韓熠都送上門了, 顏徵自然也不會推開他, 至於算賬……反正他們有一晚上的時間, 也不急於這一時。
顏徵將韓熠緊緊箍在懷裡,直接反客為主一點也不顧及周圍是不是還有人。
如果是以往韓熠肯定會比較注意,只不過這一次……雖然有想要轉移顏徵注意力的想法,但他也是真的想顏徵了。
哪怕分開的時間不長, 但問題是這些日子他過的太刺激了一些,所以就分外想念在顏徵身邊時候的安靜日子。
顏徵身邊伺候的人自然是知道他跟韓熠的關係的, 此時都是眼觀鼻鼻觀心別說出聲, 連呼吸都放輕了, 生不怕打擾他們。
只有黑水站在原地震驚之後就是不知所措。
他覺得自己應該立刻離開, 但按照規矩他需要跟顏徵提出告退, 然後顏徵允許之後他才能走,否則他自己走的話追究起來就是個死。
黑水無措的看向高府令,高府令對著動作輕柔的扇了扇手。
黑水伸手指了指門外用兩根手指做了個走出去的姿勢。
高府令點點頭, 黑水頓時放下心來,轉頭就跑了出去。
也虧了他輕功不錯,這一溜煙跑掉的動作除了帶起一陣風沒有讓任何人察覺,腳步聲就更不用說那自然是沒有的。
只是跑出去之後,他站在外面一時之間也很迷茫。
他帶著韓熠來的,自然也應該再把韓熠帶出去, 按照道理來說,韓熠跟顏徵商議事情的時候,他應該會被帶到一旁休息。
可是現在屋子裡的宮人有一個算一個, 就連同高府令都在把自己當成石雕,自然也沒人引導他去別的地方休息。
黑水站在原地思考半晌,最後在選擇在院子裡某個漆黑的角落蹲了下來。
蹲下來之後他撫了撫胸口,發現自己的心跳依然很快,別說心跳,連腦子都亂哄哄的。
一會想著沒想到王上和主公居然是這種關係,一會想著王上怎麼能跟個男人廝混在一起呢?
想到這裡的時候他腦海裡閃過韓熠的臉,又覺得王上跟主公好像很般配的樣子。
自古英雄配美人,顏徵不是英雄,但他比英雄還要偉大,所以身邊自然應該是個美人。
而秦國晸悅公容顏冠絕天下似乎已經是大家都承認的了,別說男人,就連女人也沒有比他更好看的。
最強大的國家的君主配天下第一美人,好像……也說得過去哦。
哦個頭啊,黑水用力甩了甩腦袋,不管是不是天下第一美人,主公都是男人啊,男人跟男人……怎麼可能嘛。
就算黑水不懂政治,卻也明白隨著秦國實力上漲,隨著顏徵對秦國掌控力度的增加,韓熠作為秦國權柄最大的大臣,早晚會跟顏徵起衝突。
黑水覺得有些擔心,這倆人以後可怎麼辦啊。
韓熠一點也不知道黑水的擔心,他現在什麼都沒想,所有的感官所有的思維都在被顏徵帶著走。
這種時候就不得不承認小別勝新婚還是挺有道理的。
不過這個“新婚”讓他有點難受,顏徵顯然是沒消氣,把他折騰個夠嗆,中間韓熠斷斷續續說了句:“輕……輕點……我還……還得回去。

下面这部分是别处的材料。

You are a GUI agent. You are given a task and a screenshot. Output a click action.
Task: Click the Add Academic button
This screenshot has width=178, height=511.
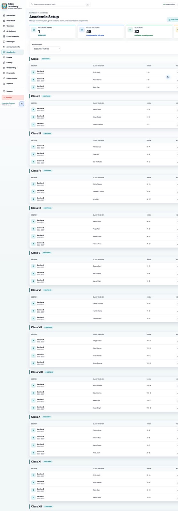pos(173,20)
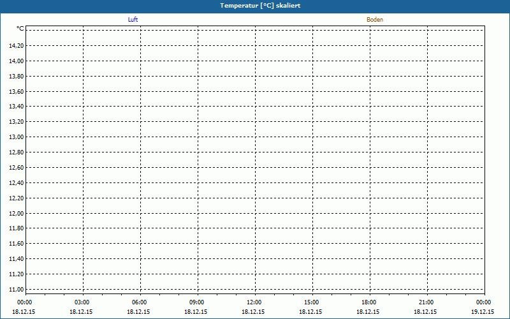
Task: Click the 12,00 y-axis value
Action: pyautogui.click(x=17, y=213)
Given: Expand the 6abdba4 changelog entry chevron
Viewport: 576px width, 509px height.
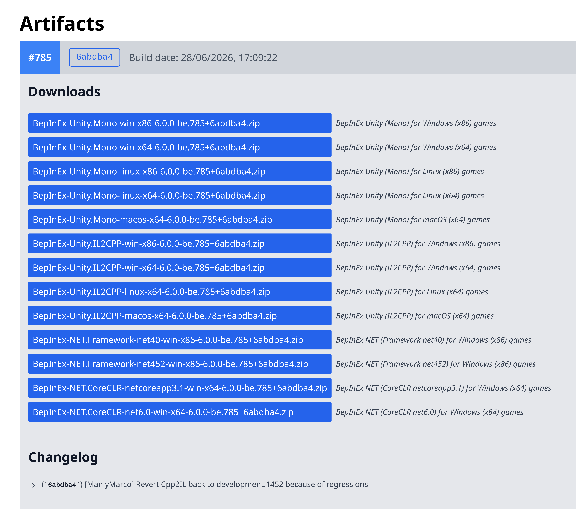Looking at the screenshot, I should pos(33,485).
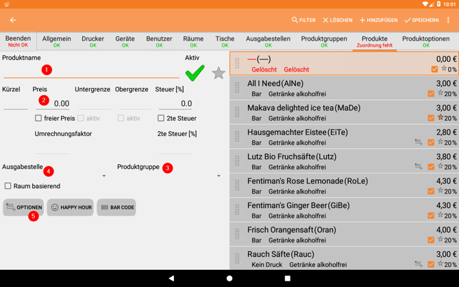Image resolution: width=459 pixels, height=287 pixels.
Task: Enable the freier Preis checkbox
Action: (x=38, y=118)
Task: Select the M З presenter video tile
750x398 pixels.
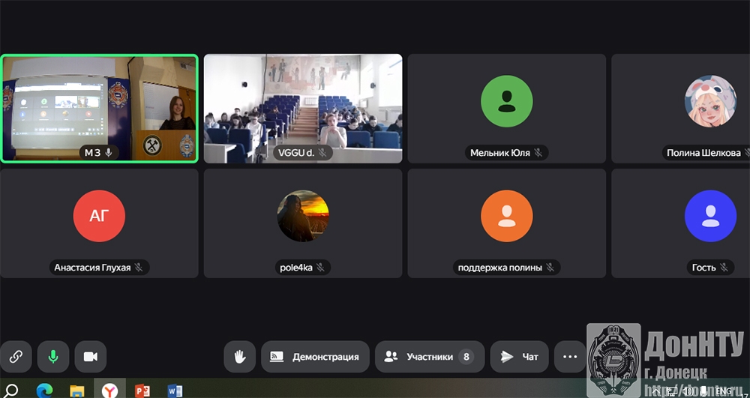Action: tap(99, 108)
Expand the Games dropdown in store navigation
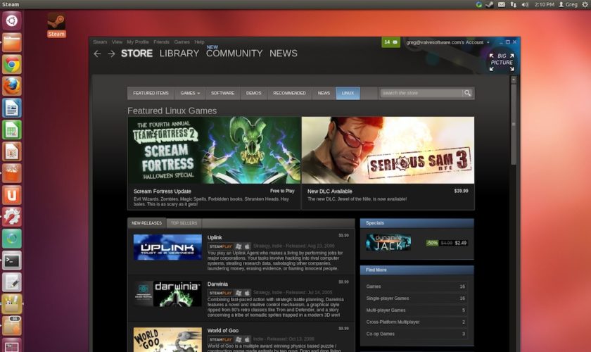Image resolution: width=591 pixels, height=352 pixels. [189, 93]
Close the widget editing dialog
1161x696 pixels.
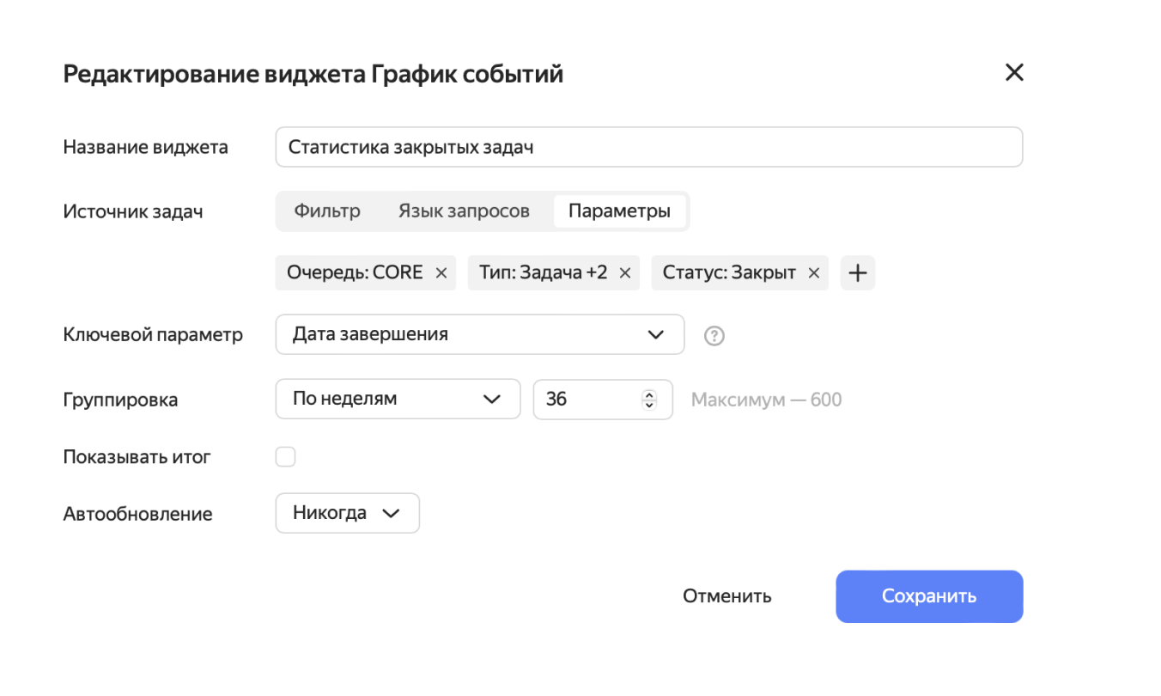point(1014,72)
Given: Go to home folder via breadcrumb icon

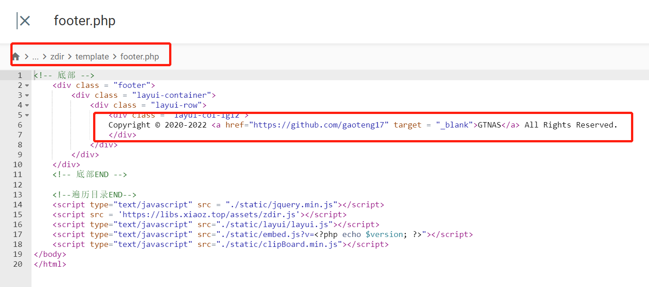Looking at the screenshot, I should [x=16, y=57].
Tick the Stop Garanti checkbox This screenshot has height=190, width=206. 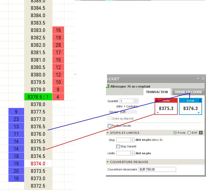point(118,146)
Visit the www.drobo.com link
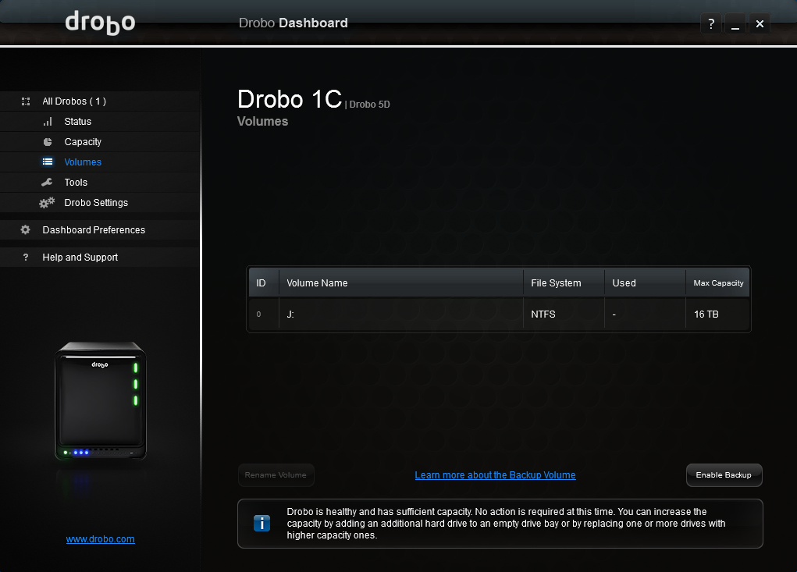797x572 pixels. click(x=101, y=539)
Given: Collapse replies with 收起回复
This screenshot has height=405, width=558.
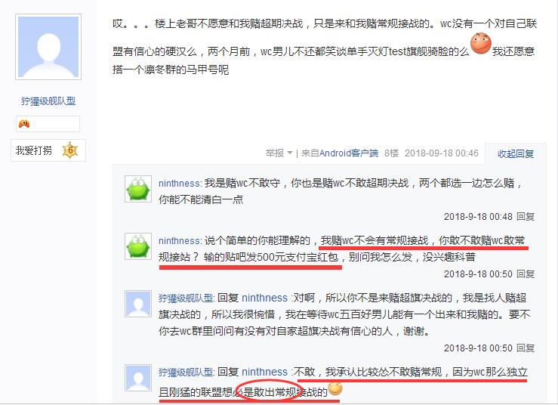Looking at the screenshot, I should pyautogui.click(x=516, y=154).
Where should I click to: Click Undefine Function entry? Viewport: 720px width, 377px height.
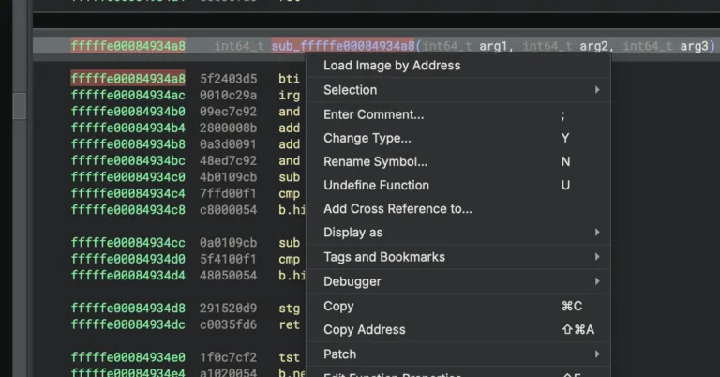[376, 185]
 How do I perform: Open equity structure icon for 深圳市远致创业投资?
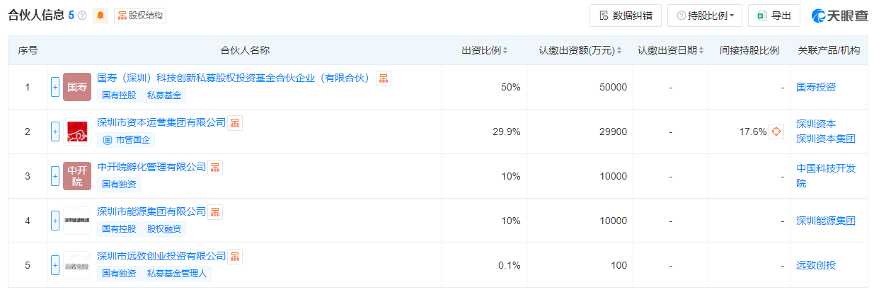[235, 256]
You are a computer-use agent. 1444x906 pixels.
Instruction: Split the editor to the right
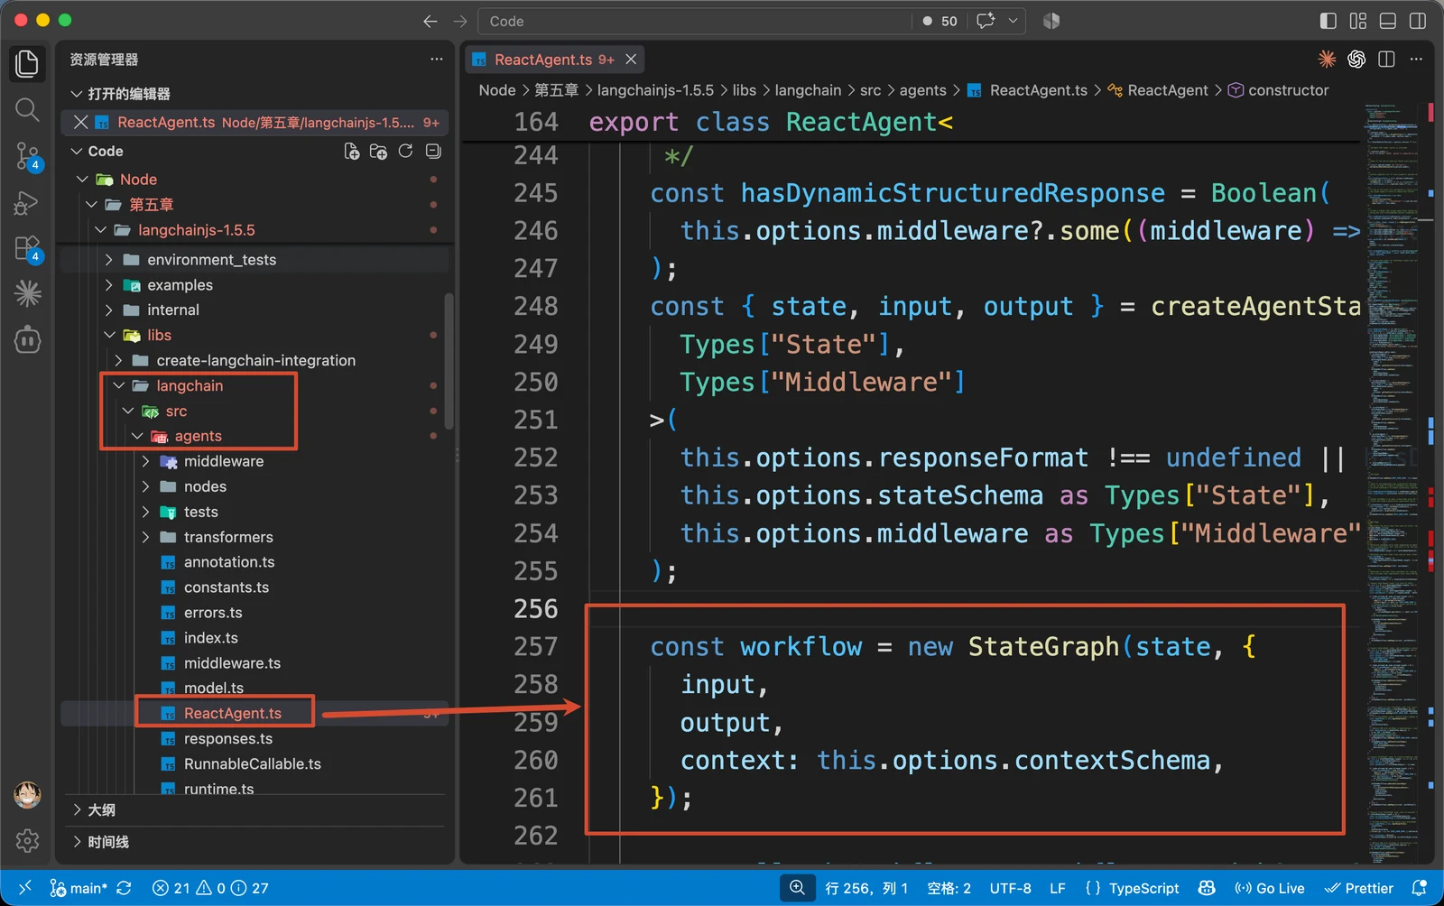1387,60
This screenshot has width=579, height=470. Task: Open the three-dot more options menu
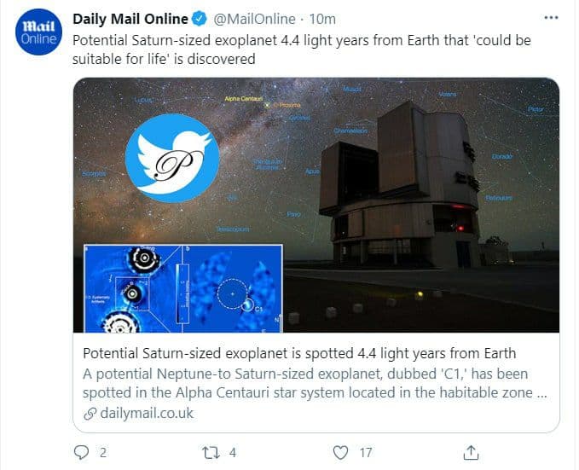552,19

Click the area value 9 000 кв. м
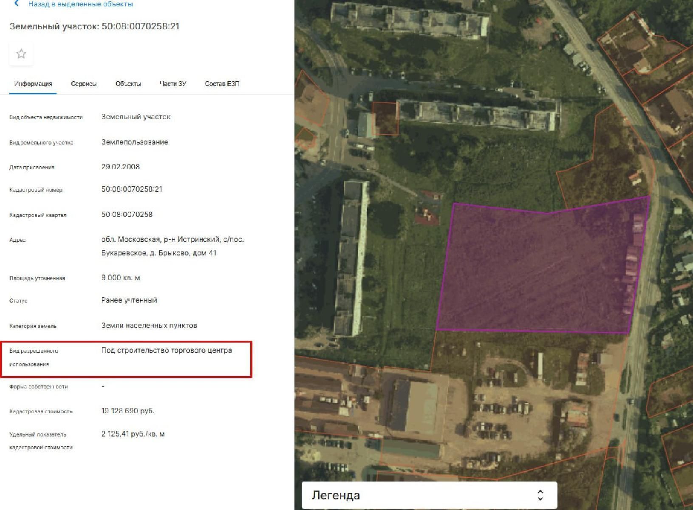121,278
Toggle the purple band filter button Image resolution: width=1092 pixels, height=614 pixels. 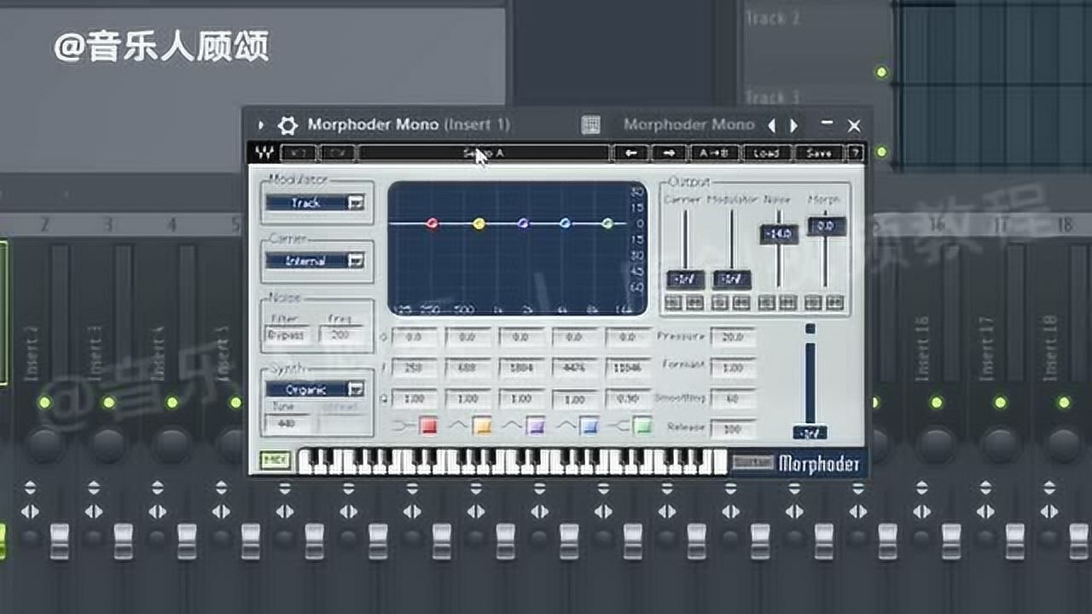point(536,426)
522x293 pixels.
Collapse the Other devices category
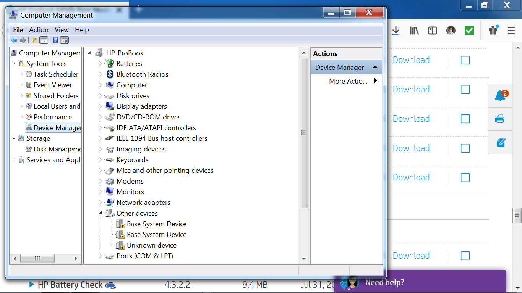pos(100,213)
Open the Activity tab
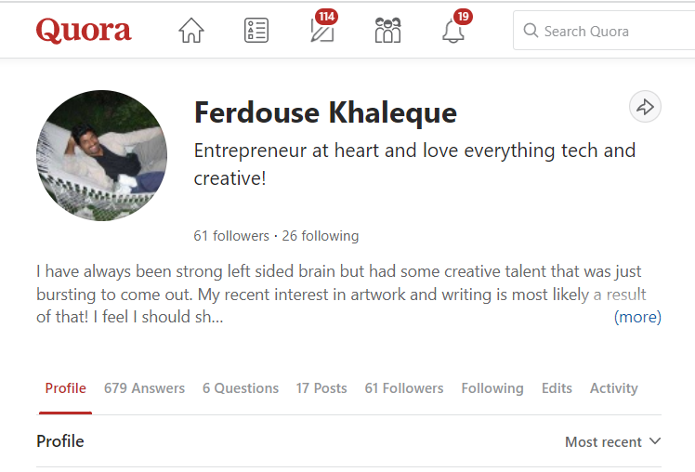Screen dimensions: 695x472 tap(613, 388)
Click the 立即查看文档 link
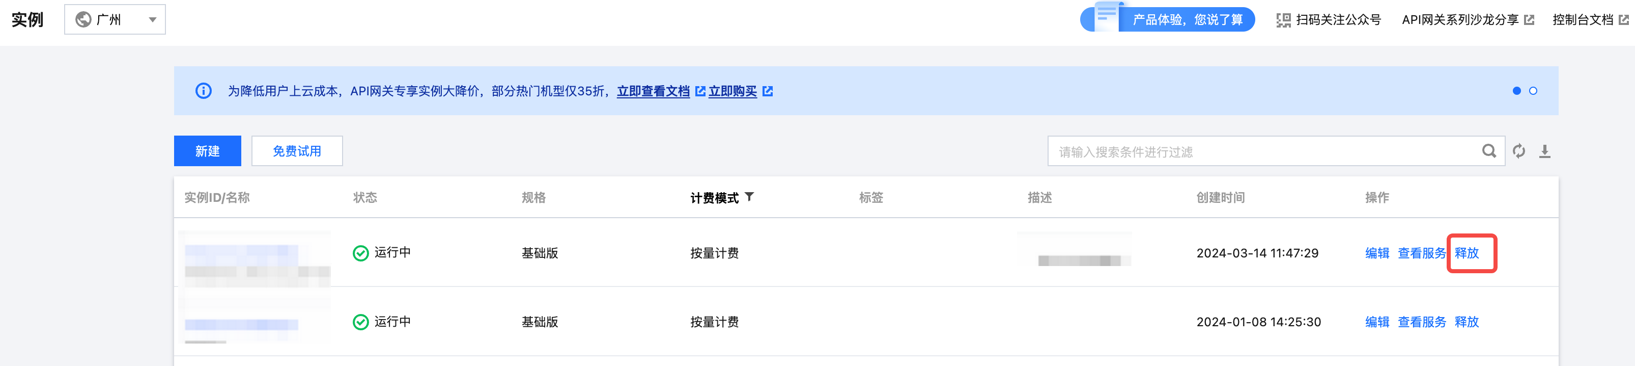1635x366 pixels. point(653,92)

”
結果就是顏徵更用力了,等到結束的時候,韓熠連根手指都不想動,至於回去什麼的就別提了。
顏徵就算停了下來都沒有鬆開韓熠,還是緊緊抱著他彷彿是擔心一鬆手韓熠就跑了一樣。
韓熠抱著顏徵的腰,閉著眼睛勉強保持清醒說道:“我帶來的圖都收好,那些是楚國一些軍事重地的輿圖,重點我基本都畫出來了,佈防圖……他們過一段時間就會更換佈防,我就沒畫。”
顏徵本來也閉著眼睛似睡非睡,聽到他這句話頓時一驚,睜開眼睛問道:“你怎麼會得到這些圖的?”
韓熠腦子裡想要將所有的事情說一遍,但他的身體告訴他,他現在連說話的力氣都沒什麼,只能哼哼了一句:“放心,沒有危險。”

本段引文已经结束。